@ASB Sweet Mother of India-wank!
My biggest problem with that tack is that you've got progressive-minded politicians in the UK and India with ordoliberal economic development schemes doped out and adhered to thirty years before OTL independence all primed to avoid OTL economic problems preventing India from industrializing and contributing much more military muscle during WW2 and playing a much grander post-war role. IIRC India had a peasant economy geared around plantations and resource extraction.
Trying to do so from 1930 to WW2 would trigger a groundswell of political backlash that make the 1979 Iranian Revolution look tame mostly from culture shock. Miilions of displaced farmers and other people without modern skills getting crammed into slums bemoaning centuries-long traditions being made into cole slaw due to modernization to suit whom, exactly?
Any people can do anything well given time and work, but they need a good set-up, good feedback about what works and continuing to tinker and make things better, motivation, and a social consensus it's the best thing to do.
The OTL crew that made independence happen were excellent activists but not engineers, economists or businessmen that were savvy about what made modern economies work. Even if they were, they were outvoted by the political extremists. Plus, they knew they were in no position to rattle sabers with developed countries for a couple of decades.
Your scenario would make sense say in 1970 with a lot of economic development, no License Raj and boneheaded Fabianism that gummed up the works economically.
However, this more muscular India would have created a lot more resentment and suspicion if that were possible.
The LAST thing the UK wanted in the 1930's was Indians moving up the value-added manufacturing ladder as they didn't have enough to keep folks in Sheffield, Belfast, and so forth busy, and you want to make a titanic development scheme in India to create a formidable economic competitor during the Great Depression?!?



Politically it would've been suicidal in the 1930's to suggest such a thing with nationalism being the order of the day.
I personally like India, warts and all. I'd like it to have done even better than OTL.

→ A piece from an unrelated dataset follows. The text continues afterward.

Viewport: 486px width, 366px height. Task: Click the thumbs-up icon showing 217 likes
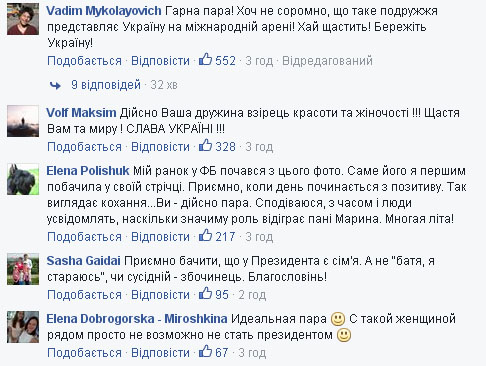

If we're talking potential superpowers, Brazil always seem poised to do great things. The movement toward Mercosur from 1950 on could have had interesting economic and political knock-on effects, but that's only after attempts at fascism produced nothing but economic malaise and political strife. Getting South America to act as a common market, where folks could move back and forth as they wish, with Brazil, Colombia, Chile, and Venezuela being the principal actors, Argentina getting on board once it's clear Britain isn't going to invest in them like the Brazilians will. Peru, Ecuador, Bolivia, and Paraguay might need some convincing or be on board from the start. Possible, but around 1980.